Records supplied ::
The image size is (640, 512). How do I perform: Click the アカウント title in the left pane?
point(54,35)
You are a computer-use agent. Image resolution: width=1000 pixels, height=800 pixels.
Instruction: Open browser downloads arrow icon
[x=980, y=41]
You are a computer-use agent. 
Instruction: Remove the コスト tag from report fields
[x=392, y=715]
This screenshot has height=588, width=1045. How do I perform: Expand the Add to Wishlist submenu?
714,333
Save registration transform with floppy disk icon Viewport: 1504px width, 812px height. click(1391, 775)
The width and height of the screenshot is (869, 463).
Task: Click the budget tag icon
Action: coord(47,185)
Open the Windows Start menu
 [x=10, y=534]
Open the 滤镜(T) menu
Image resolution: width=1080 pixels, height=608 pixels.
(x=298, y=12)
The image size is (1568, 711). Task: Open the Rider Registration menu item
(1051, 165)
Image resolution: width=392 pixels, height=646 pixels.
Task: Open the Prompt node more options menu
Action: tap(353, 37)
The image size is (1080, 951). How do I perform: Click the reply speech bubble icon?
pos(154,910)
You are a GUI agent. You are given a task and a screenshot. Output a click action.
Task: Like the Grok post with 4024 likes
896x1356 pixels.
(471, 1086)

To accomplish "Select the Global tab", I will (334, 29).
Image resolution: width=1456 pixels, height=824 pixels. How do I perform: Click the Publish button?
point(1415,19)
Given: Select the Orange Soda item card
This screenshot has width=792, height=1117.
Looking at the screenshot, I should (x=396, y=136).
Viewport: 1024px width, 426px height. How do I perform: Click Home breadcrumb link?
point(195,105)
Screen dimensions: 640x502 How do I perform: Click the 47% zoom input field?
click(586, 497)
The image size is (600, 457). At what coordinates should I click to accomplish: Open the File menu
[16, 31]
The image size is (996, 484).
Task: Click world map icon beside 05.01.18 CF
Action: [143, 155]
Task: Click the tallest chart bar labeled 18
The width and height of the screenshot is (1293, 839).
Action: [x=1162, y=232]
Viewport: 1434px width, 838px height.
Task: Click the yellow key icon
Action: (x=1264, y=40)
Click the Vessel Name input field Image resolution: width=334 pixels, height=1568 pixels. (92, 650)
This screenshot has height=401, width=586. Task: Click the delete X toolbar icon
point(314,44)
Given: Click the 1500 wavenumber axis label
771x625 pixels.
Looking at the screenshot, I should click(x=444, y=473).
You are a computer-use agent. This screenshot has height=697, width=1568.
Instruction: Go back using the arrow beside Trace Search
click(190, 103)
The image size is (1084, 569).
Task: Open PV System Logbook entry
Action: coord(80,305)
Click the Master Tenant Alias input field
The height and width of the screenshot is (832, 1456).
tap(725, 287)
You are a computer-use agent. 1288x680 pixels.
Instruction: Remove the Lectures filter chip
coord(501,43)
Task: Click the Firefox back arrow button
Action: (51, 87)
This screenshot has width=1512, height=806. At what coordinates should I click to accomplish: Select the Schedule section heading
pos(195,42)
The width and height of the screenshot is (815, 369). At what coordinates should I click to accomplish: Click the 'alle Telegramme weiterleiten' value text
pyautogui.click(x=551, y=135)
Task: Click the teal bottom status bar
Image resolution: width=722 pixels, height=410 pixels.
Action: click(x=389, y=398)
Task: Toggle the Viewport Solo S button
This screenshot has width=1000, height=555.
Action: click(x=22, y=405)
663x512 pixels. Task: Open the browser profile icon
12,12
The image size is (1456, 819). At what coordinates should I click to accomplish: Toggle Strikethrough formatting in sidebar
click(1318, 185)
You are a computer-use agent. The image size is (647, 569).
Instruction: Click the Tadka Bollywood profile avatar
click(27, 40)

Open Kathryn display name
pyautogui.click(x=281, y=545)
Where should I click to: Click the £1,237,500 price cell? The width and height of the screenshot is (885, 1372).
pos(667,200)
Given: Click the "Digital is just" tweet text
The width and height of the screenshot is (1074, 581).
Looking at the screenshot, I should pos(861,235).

Your task :: Please return every line of the items above as a JSON list of strings, one string per line, with blank lines left out.

The output ::
[
  "The image size is (640, 512). How do I perform: Click the アカウント title in the left pane?",
  "point(54,35)",
  "You are a computer-use agent. Image resolution: width=1000 pixels, height=800 pixels.",
  "Instruction: Open browser downloads arrow icon",
  "[x=980, y=41]",
  "You are a computer-use agent. ",
  "Instruction: Remove the コスト tag from report fields",
  "[x=392, y=715]",
  "This screenshot has height=588, width=1045. How do I perform: Expand the Add to Wishlist submenu?",
  "714,333",
  "Save registration transform with floppy disk icon Viewport: 1504px width, 812px height. click(1391, 775)",
  "The width and height of the screenshot is (869, 463).",
  "Task: Click the budget tag icon",
  "Action: coord(47,185)",
  "Open the Windows Start menu",
  " [x=10, y=534]",
  "Open the 滤镜(T) menu",
  "Image resolution: width=1080 pixels, height=608 pixels.",
  "(x=298, y=12)",
  "The image size is (1568, 711). Task: Open the Rider Registration menu item",
  "(1051, 165)",
  "Image resolution: width=392 pixels, height=646 pixels.",
  "Task: Open the Prompt node more options menu",
  "Action: tap(353, 37)",
  "The image size is (1080, 951). How do I perform: Click the reply speech bubble icon?",
  "pos(154,910)",
  "You are a GUI agent. You are given a task and a screenshot. Output a click action.",
  "Task: Like the Grok post with 4024 likes",
  "896x1356 pixels.",
  "(471, 1086)",
  "To accomplish \"Select the Global tab\", I will (334, 29).",
  "Image resolution: width=1456 pixels, height=824 pixels. How do I perform: Click the Publish button?",
  "point(1415,19)",
  "Given: Select the Orange Soda item card",
  "This screenshot has width=792, height=1117.",
  "Looking at the screenshot, I should (x=396, y=136).",
  "Viewport: 1024px width, 426px height. How do I perform: Click Home breadcrumb link?",
  "point(195,105)",
  "Screen dimensions: 640x502 How do I perform: Click the 47% zoom input field?",
  "click(586, 497)",
  "The image size is (600, 457). At what coordinates should I click to accomplish: Open the File menu",
  "[16, 31]",
  "The image size is (996, 484).",
  "Task: Click world map icon beside 05.01.18 CF",
  "Action: [143, 155]",
  "Task: Click the tallest chart bar labeled 18",
  "The width and height of the screenshot is (1293, 839).",
  "Action: [x=1162, y=232]",
  "Viewport: 1434px width, 838px height.",
  "Task: Click the yellow key icon",
  "Action: (x=1264, y=40)",
  "Click the Vessel Name input field Image resolution: width=334 pixels, height=1568 pixels. (92, 650)",
  "This screenshot has height=401, width=586. Task: Click the delete X toolbar icon",
  "point(314,44)",
  "Given: Click the 1500 wavenumber axis label",
  "771x625 pixels.",
  "Looking at the screenshot, I should click(x=444, y=473).",
  "You are a computer-use agent. This screenshot has height=697, width=1568.",
  "Instruction: Go back using the arrow beside Trace Search",
  "click(190, 103)",
  "The image size is (1084, 569).",
  "Task: Open PV System Logbook entry",
  "Action: coord(80,305)",
  "Click the Master Tenant Alias input field",
  "The height and width of the screenshot is (832, 1456).",
  "tap(725, 287)",
  "You are a computer-use agent. 1288x680 pixels.",
  "Instruction: Remove the Lectures filter chip",
  "coord(501,43)",
  "Task: Click the Firefox back arrow button",
  "Action: (51, 87)",
  "This screenshot has width=1512, height=806. At what coordinates should I click to accomplish: Select the Schedule section heading",
  "pos(195,42)",
  "The width and height of the screenshot is (815, 369). At what coordinates should I click to accomplish: Click the 'alle Telegramme weiterleiten' value text",
  "pyautogui.click(x=551, y=135)",
  "Task: Click the teal bottom status bar",
  "Image resolution: width=722 pixels, height=410 pixels.",
  "Action: click(x=389, y=398)",
  "Task: Toggle the Viewport Solo S button",
  "This screenshot has width=1000, height=555.",
  "Action: click(x=22, y=405)",
  "663x512 pixels. Task: Open the browser profile icon",
  "12,12",
  "The image size is (1456, 819). At what coordinates should I click to accomplish: Toggle Strikethrough formatting in sidebar",
  "click(1318, 185)",
  "You are a computer-use agent. The image size is (647, 569).",
  "Instruction: Click the Tadka Bollywood profile avatar",
  "click(27, 40)",
  "Open Kathryn display name",
  "pyautogui.click(x=281, y=545)",
  "Where should I click to: Click the £1,237,500 price cell? The width and height of the screenshot is (885, 1372).",
  "pos(667,200)",
  "Given: Click the \"Digital is just\" tweet text",
  "The width and height of the screenshot is (1074, 581).",
  "Looking at the screenshot, I should pos(861,235)."
]